Wraca kontrowersyjny pomysł matury religii. Kto wie, czy nie zostanie zrealizowany już za rok.
W lutym tego roku minister Anna Zalewska z MEN zadeklarowała podczas spotkania z konwentem wójtów, burmistrzów i prezydentów miast i gmin Małopolski, że maturzyści powinni mieć możliwość zdawania matury z religii. Episkopat też się tego domaga. Gdy przyjdzie co do czego, obecna większość parlamentarna raczej nie odmówi. Dyskusja o maturze z religii trwa od 2006 roku — od pierwszego rządu PiS, gdy ministrem edukacji był Roman Giertych. Sprawa była prawie sfinalizowana, ale PO wycofała się z tych planów. Jeśli kiedykolwiek ma to mieć miejsce, to teraz. Tylko czy ta zmiana na pewno będzie dobra?
Za i przeciw
Za maturą z religii przemawia przede wszystkim to, że w Polsce jest już niemało uczelni i wydziałów teologicznych. Jeśli studenci matematyki zdawali maturę z matematyki, to dlaczego studenci teologii czy religioznawstwa nie mieliby zdawać matury z religii? Skoro mamy już maturę z wiedzy o tańcu czy historii sztuki, to czemu nie z religii? Religia to przecież nie tylko sfera niepodlegającej ocenie wiary, ale także jak najbardziej nadającej się do oceny wiedzy. Należałoby tylko zadbać o ocenę tej wiedzy z szerszej niż tylko rzymskokatolickiej perspektywy. Brak możliwości zdawania matury z religii jest w opinii niektórych formą dyskryminowania tego przedmiotu i uczniów, którzy się go uczą. Ponadto należy się zastanowić, czy opór pewnych środowisk przed tym egzaminem nie wynika z pobudek ideologicznych — dążenia do całkowitego wyeliminowania religii ze sfery publicznej.

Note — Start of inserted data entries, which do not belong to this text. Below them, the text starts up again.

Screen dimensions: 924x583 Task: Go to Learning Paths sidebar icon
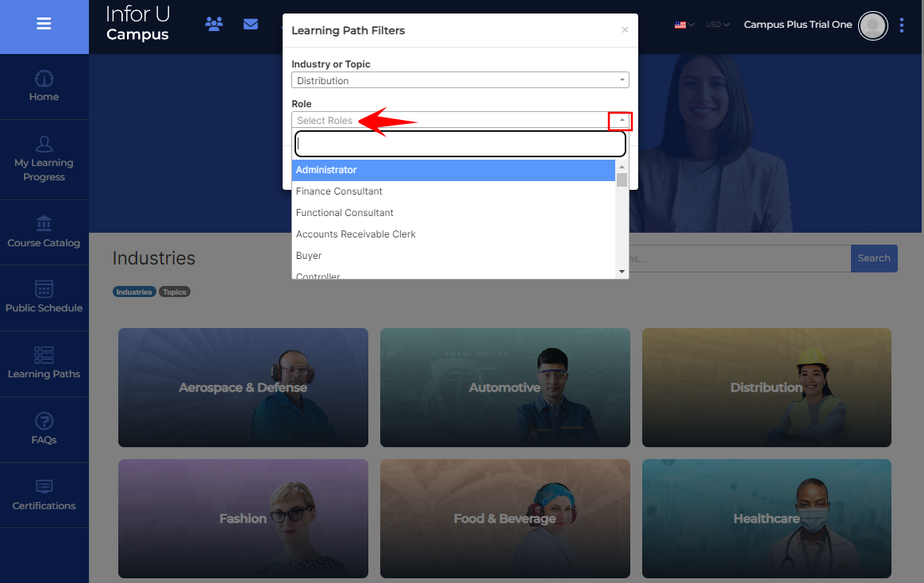click(44, 355)
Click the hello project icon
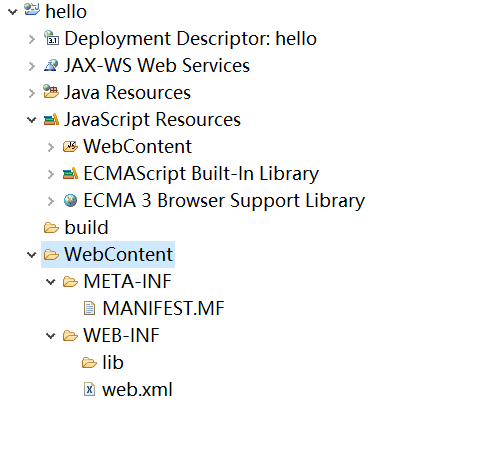The width and height of the screenshot is (491, 451). 32,9
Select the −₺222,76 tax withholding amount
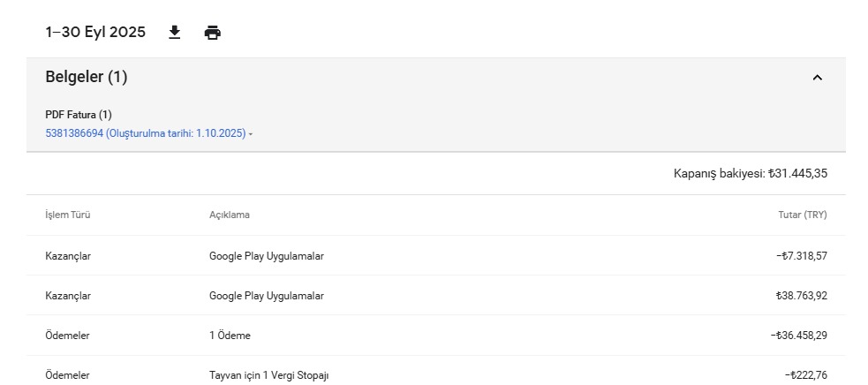 [806, 375]
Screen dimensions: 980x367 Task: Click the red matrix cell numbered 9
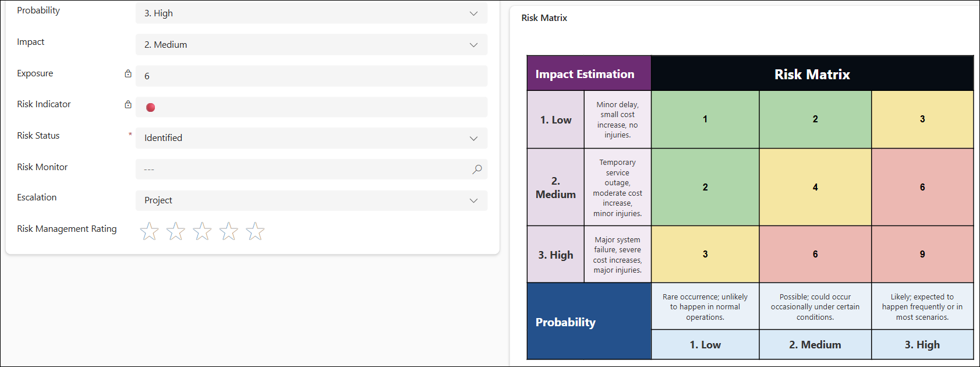coord(922,254)
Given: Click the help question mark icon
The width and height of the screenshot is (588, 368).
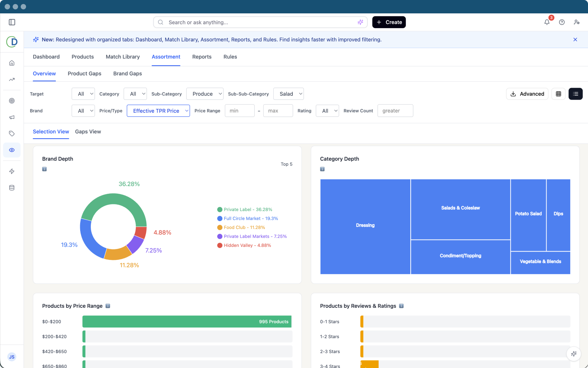Looking at the screenshot, I should coord(562,22).
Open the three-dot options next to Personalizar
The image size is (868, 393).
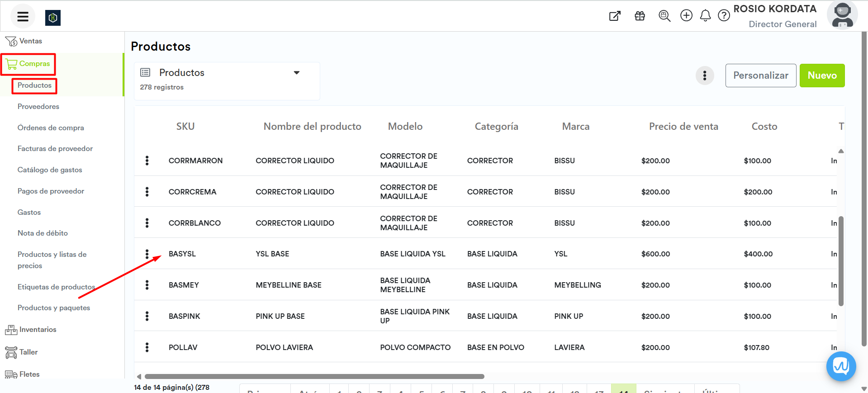pos(704,76)
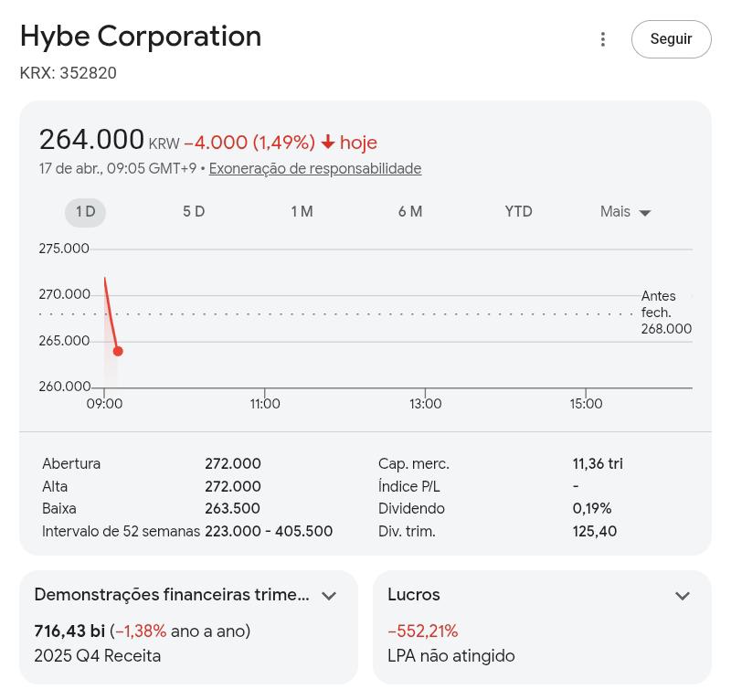The height and width of the screenshot is (700, 731).
Task: Open the Mais time range dropdown
Action: click(626, 212)
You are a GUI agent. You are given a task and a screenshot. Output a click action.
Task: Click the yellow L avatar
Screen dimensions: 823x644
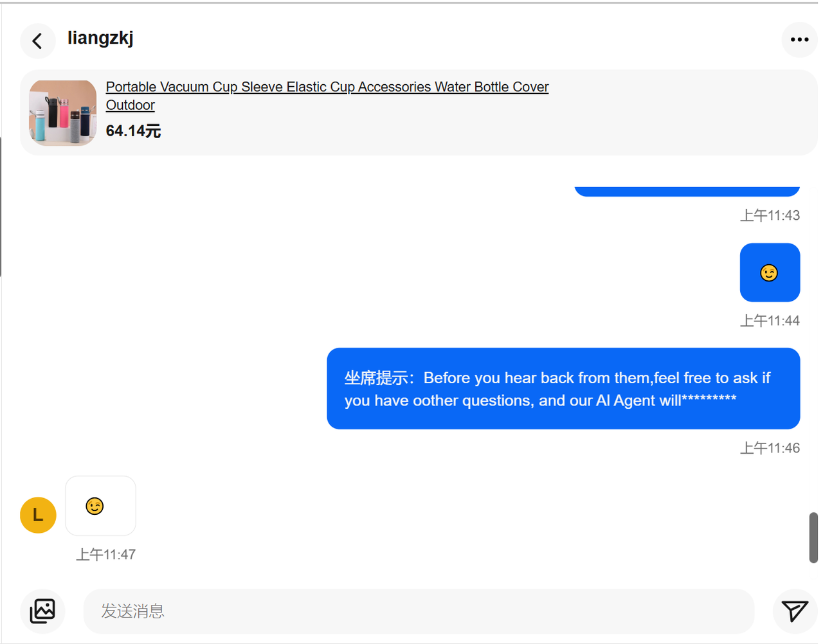38,515

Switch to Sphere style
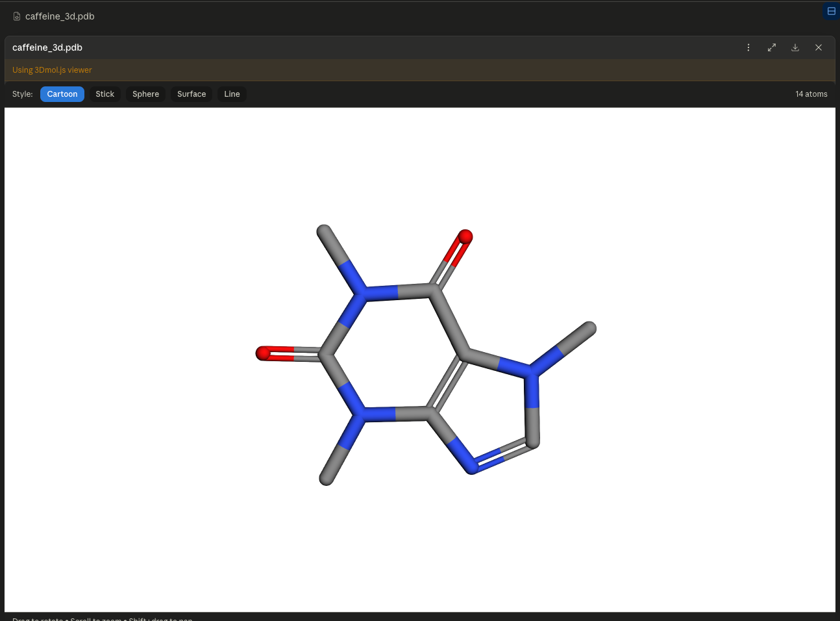145,94
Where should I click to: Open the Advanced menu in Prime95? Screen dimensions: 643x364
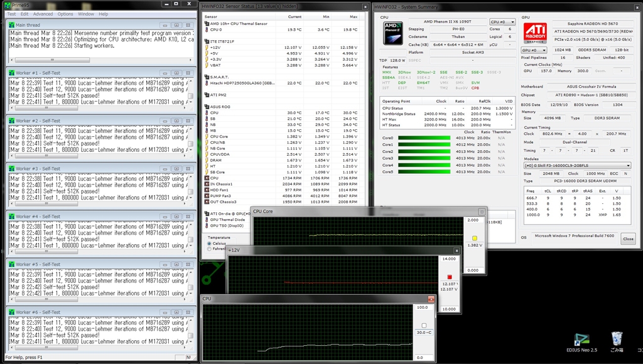tap(43, 14)
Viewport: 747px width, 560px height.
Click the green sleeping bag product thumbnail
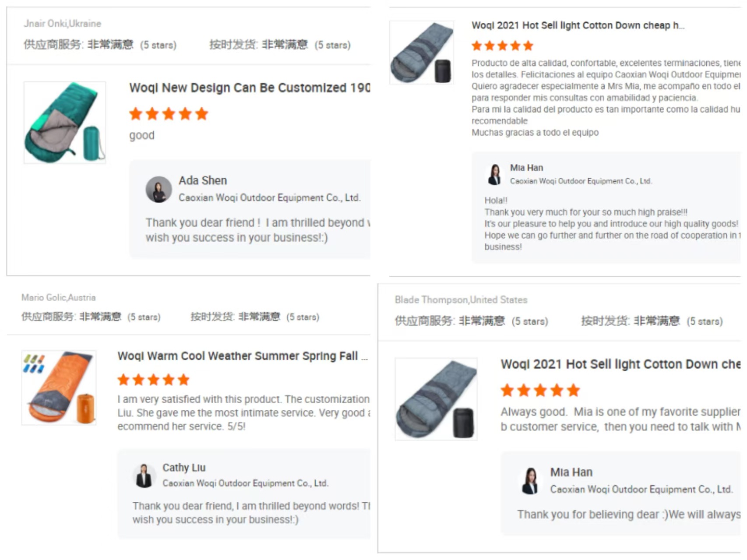pos(65,123)
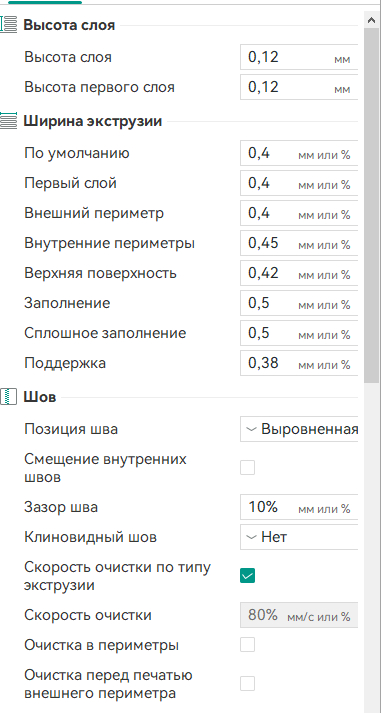This screenshot has width=381, height=713.
Task: Click the Поддержка extrusion width field
Action: tap(299, 363)
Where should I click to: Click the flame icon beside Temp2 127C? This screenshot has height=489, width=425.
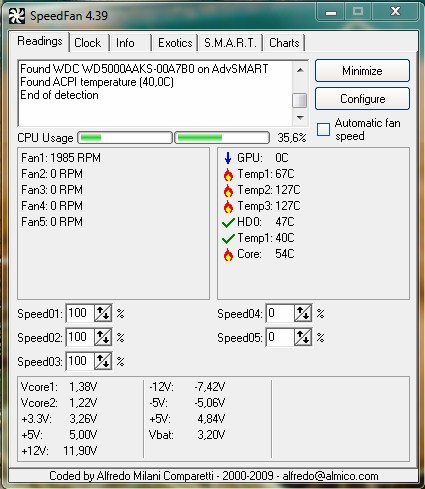tap(228, 190)
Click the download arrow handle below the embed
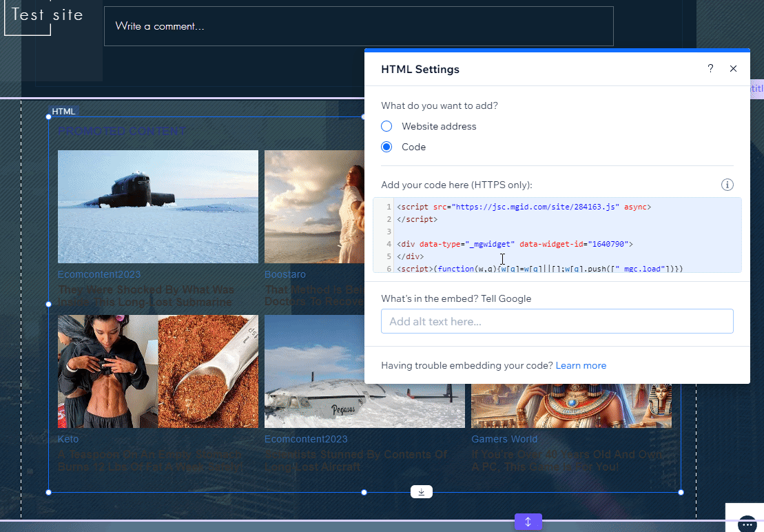The image size is (764, 532). pos(422,491)
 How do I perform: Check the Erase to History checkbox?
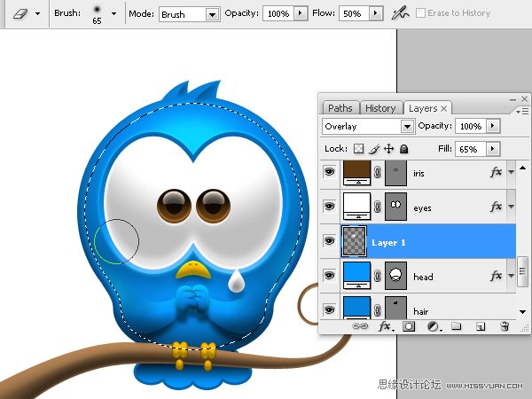point(420,13)
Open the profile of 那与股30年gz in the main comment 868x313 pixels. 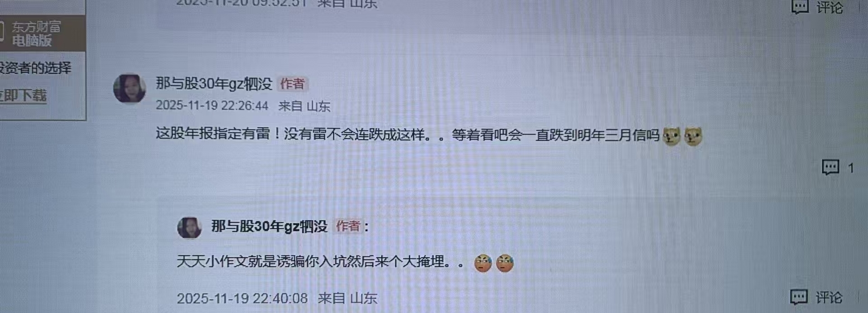tap(214, 84)
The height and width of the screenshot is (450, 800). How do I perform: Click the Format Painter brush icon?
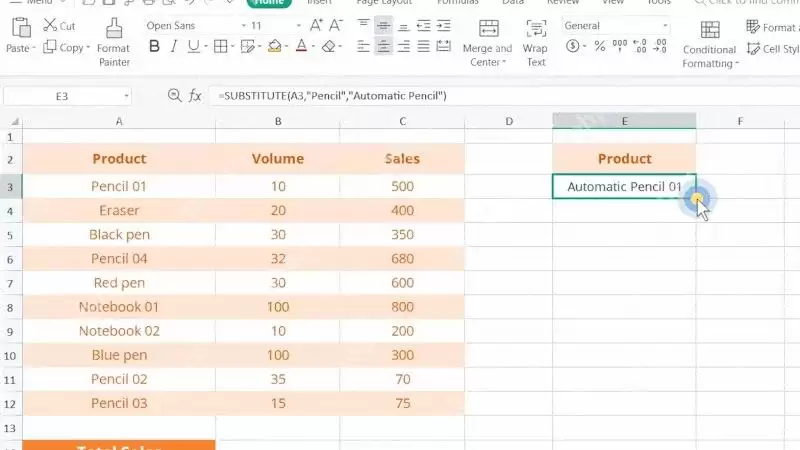(x=114, y=28)
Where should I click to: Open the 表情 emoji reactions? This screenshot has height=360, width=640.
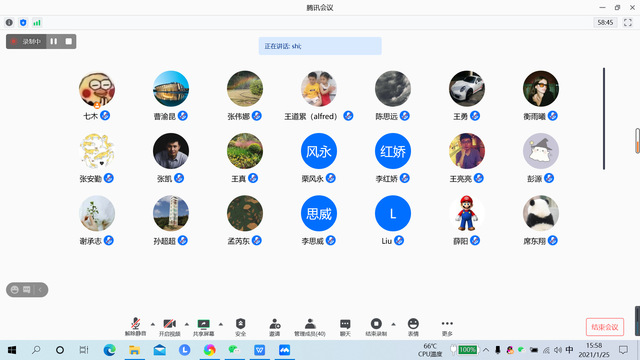click(413, 327)
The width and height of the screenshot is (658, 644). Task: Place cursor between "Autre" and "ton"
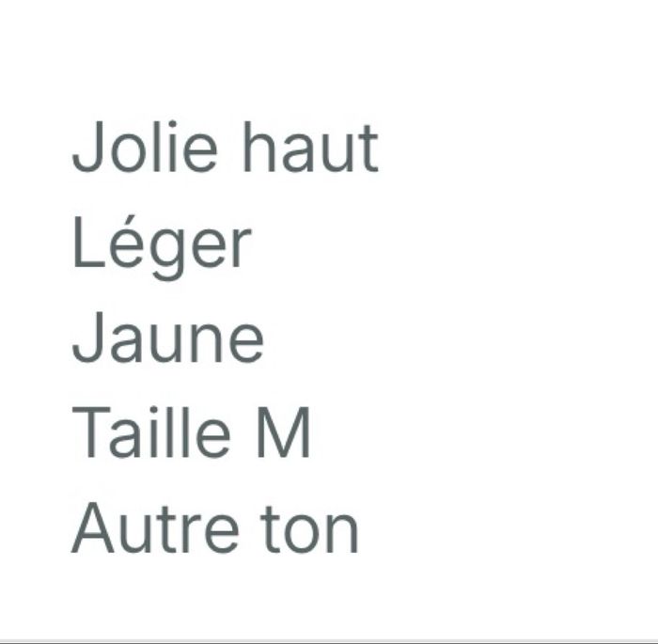click(250, 528)
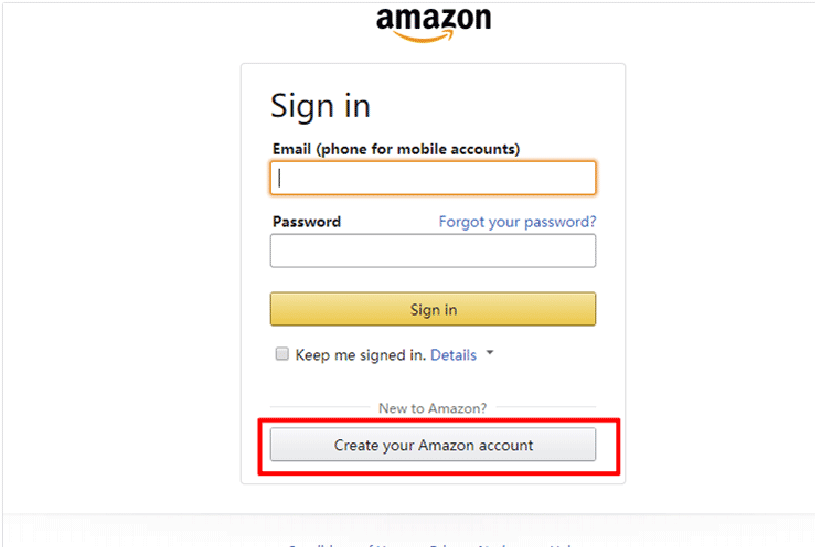The width and height of the screenshot is (815, 547).
Task: Open the Forgot your password link
Action: click(x=517, y=221)
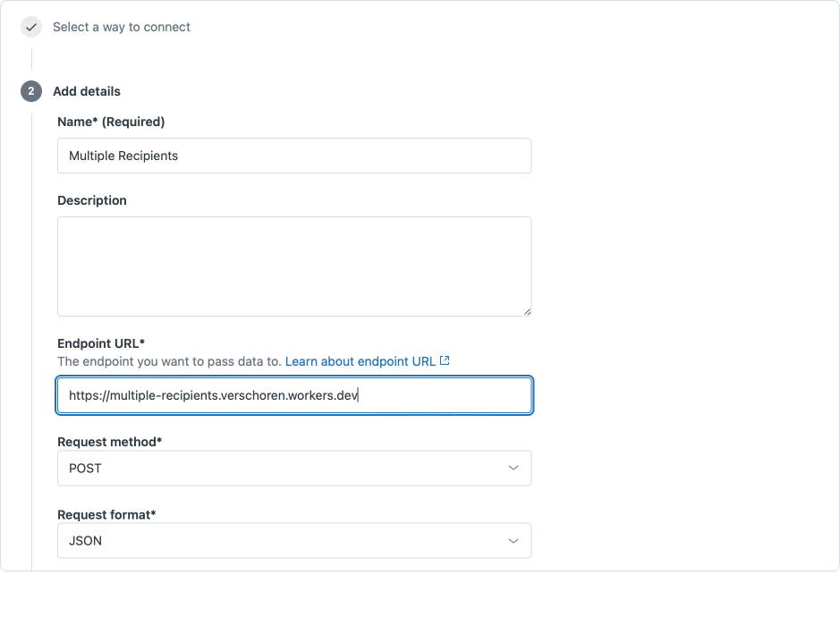Click the Description textarea resize handle

(527, 311)
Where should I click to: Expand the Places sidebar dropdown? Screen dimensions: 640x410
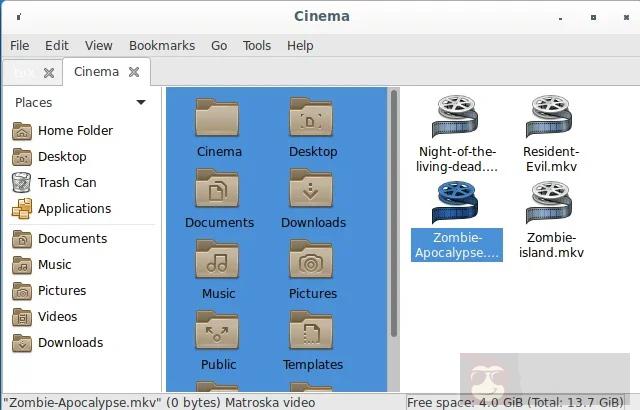coord(140,102)
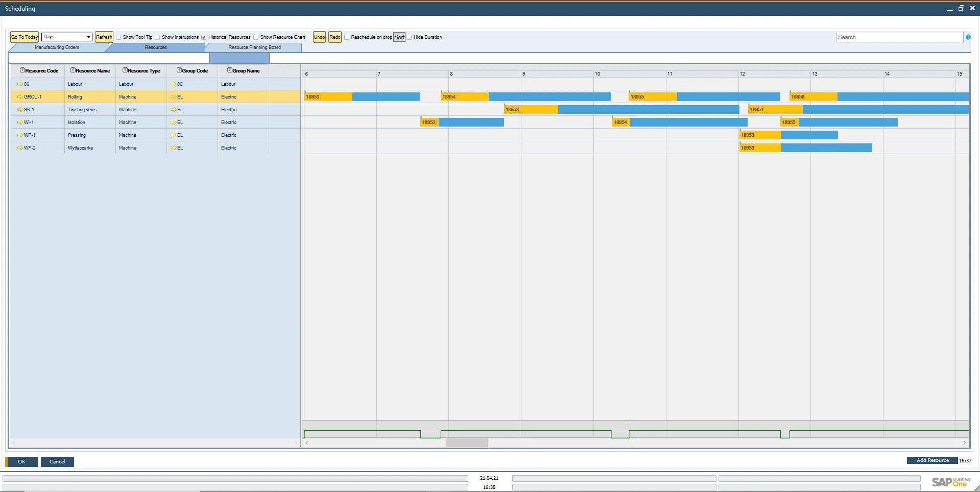Click the filter icon on Resource Code header
The height and width of the screenshot is (492, 980).
pos(22,70)
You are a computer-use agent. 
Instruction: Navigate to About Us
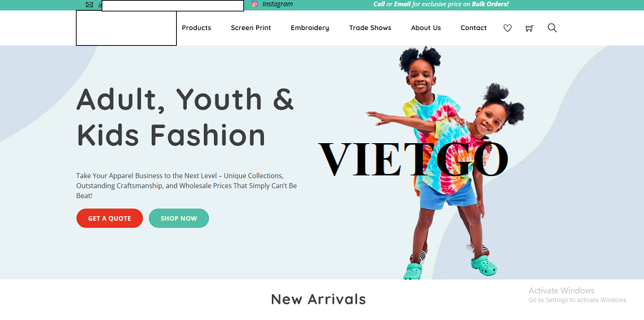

Przeciwwskazania dotyczą kwestii przede wszystkim praktycznych. Jak taki egzamin miałby wyglądać? Kto miałby egzaminować — katecheci? Tylko jednego wyznania czy wszystkich nauczanych w danej szkole? Czy członkowie komisji niebędący katechetami mieliby prawo zadawać pytania lub oceniać odpowiedzi? A jeśli byłyby to testy, to kto miałby je opracować — MEN, Kościół rzymskokatolicki czy wszystkie związki wyznaniowe? Jeśli ktoś chciałby zdawać na kierunki teologiczne, uczelnie, które je proponują, mogłyby przeprowadzić egzamin wstępny z religii i matura z tego przedmiotu nie byłaby potrzebna. Taki egzamin będzie wymagał przeprowadzenia odpowiednich szkoleń dla członków komisji egzaminacyjnych, którzy nie są katechetami — kto ich będzie szkolił i z jakiej religii? Zapowiadana nieobowiązkowość tego przedmiotu maturalnego też może być złudna. Początkowo katecheci też mieli być finansowani przez Kościoły, ale szybko przeszli na utrzymanie państwa (samorządów). Zajęcia z religii miały rozpoczynać lub kończyć plan lekcji — teraz religia jest umieszczana w środku dnia nauki. Ocena z religii miała być niewliczana do średniej ocen, a już jest. Zapowiadanie, jak będzie — jak widać — jeszcze nic nie znaczy. Pozostaje jeszcze kwestia, jak w państwie deklarującym w konstytucji swoją bezstronność w sprawach religijnych i światopoglądowych, organizować państwowy egzamin z religii. No cóż, pewnie padnie pomysł zmiany w tym punkcie konstytucji.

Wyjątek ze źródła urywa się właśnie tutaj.